Selama pemerintah dengan segala perangkat kekuasaannya tidak netral, selama partai politik beserta kadernya hanya berorientasi pada kue kekuasaan, selama para tokoh agama dan budaya hanya memprioritaskan kepentingan golongannya, dan selama rakyat bersemboyan ”wani piro”, maka keniscayaan untuk mendapatkan pemimpin ideal serasa mustahil.
Masyarakat luas di kawasan Bekasi, tentu sependapat dengan ide, bahwa untuk mencari seorang Pemimpin Kepala Daerah maupun Anggota DPRD, hindari politik uang, dan perkuat indepensi penyelenggara Pemilu, karena jika KPU dan Bawaslu sebagai badan pengawas Pemilu, jika tidak punya kemandirian, jangan berharap akan ada kepala daerah dan anggota DPRD berkualitas.
Rakyat yang haus ”serangan fajar” menjadi celah sekaligus memaksa para politisi untuk berlomba-lomba membeli dengan materi, bukan dengan gagasan dan ide. Harga kemenangan akan menjadi mahal dan pada imbasnya, praktik-praktik kolusi, korupsi dan nepotisme tak terhindar.
Selain itu lembaga KPUD maupun partai politik harus sama-sama membenahi diri untuk meningkatkan kualitas Pemilu. Banyak masyarakat mengaku mendapatkan informasi Pemilu dari tokoh masyarakat bukan KPUD yang memiliki tanggungjawab utama melakukan sosialisasi.
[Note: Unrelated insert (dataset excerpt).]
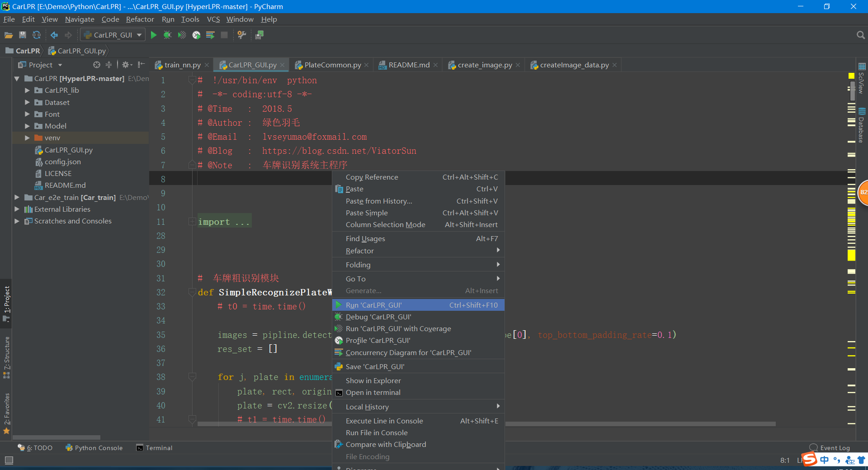Toggle the Project tool window side button
Image resolution: width=868 pixels, height=470 pixels.
coord(6,303)
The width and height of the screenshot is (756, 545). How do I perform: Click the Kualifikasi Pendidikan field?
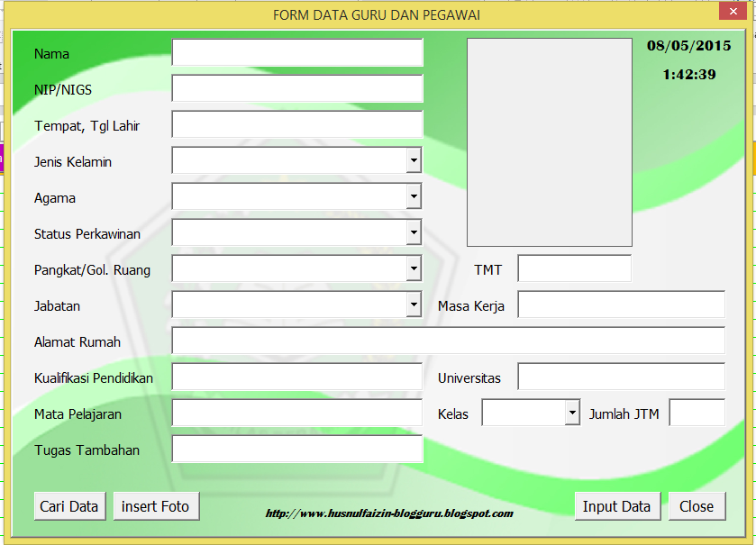297,377
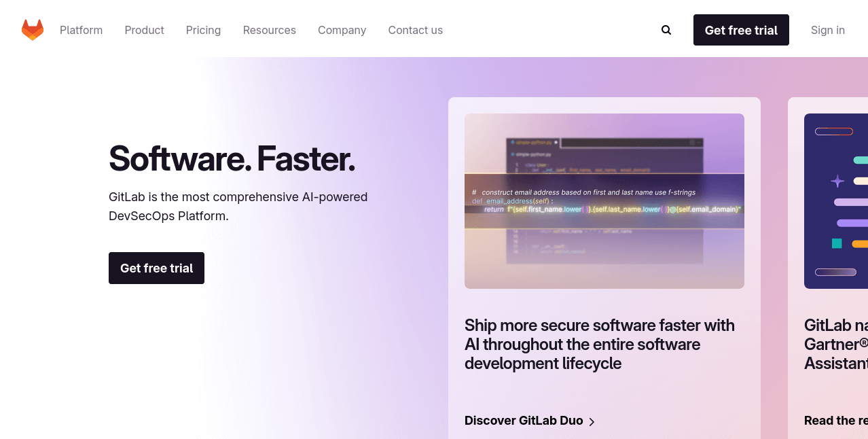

Kondisi ini menyebabkan masyarakat memahami Pemilu dari persepsi partai politik yang dominan unsur kampanyenya dari pada pendidikan politiknya.
Situasi yang kita hadapi saat ini membutuhkan komitmen persatuan dari seluruh pihak, soliditas seluruh elemen bangsa memerlukan pemerintahan yang tenang dan kuat agar dapat bekerja sungguh-sungguh, memerlukan stabilitas politik dan keamanan untuk mengatasi tantangan di masa yang akan datang.
Agar pada saat pemilu, kampanye ada aturan yang tegas mengenai tidak digunakannya politik identitas. Namun regulasi dari KPU dan Bawaslu tidak cukup. Kita memerlukan seluruh dukungan dari elemen bangsa untuk ikut berpartisipasi melakukan pengawasan, agar politik identitas tidak terjadi.
Politik identitas berpotensi pada memecah belah bangsa dan menghambat perkembangan demokrasi. Oleh karenanya, untuk mewujudkan Pemilu yang bersih pada Pilkada Bekasi mendatang, sekali lagi masyarakat Bekasi harus berani menolak sikap keculasan, menolak politik uang dan tetap memilih Calon berintegritas dan punya rekam jejak yang baik di dalam masyarakat.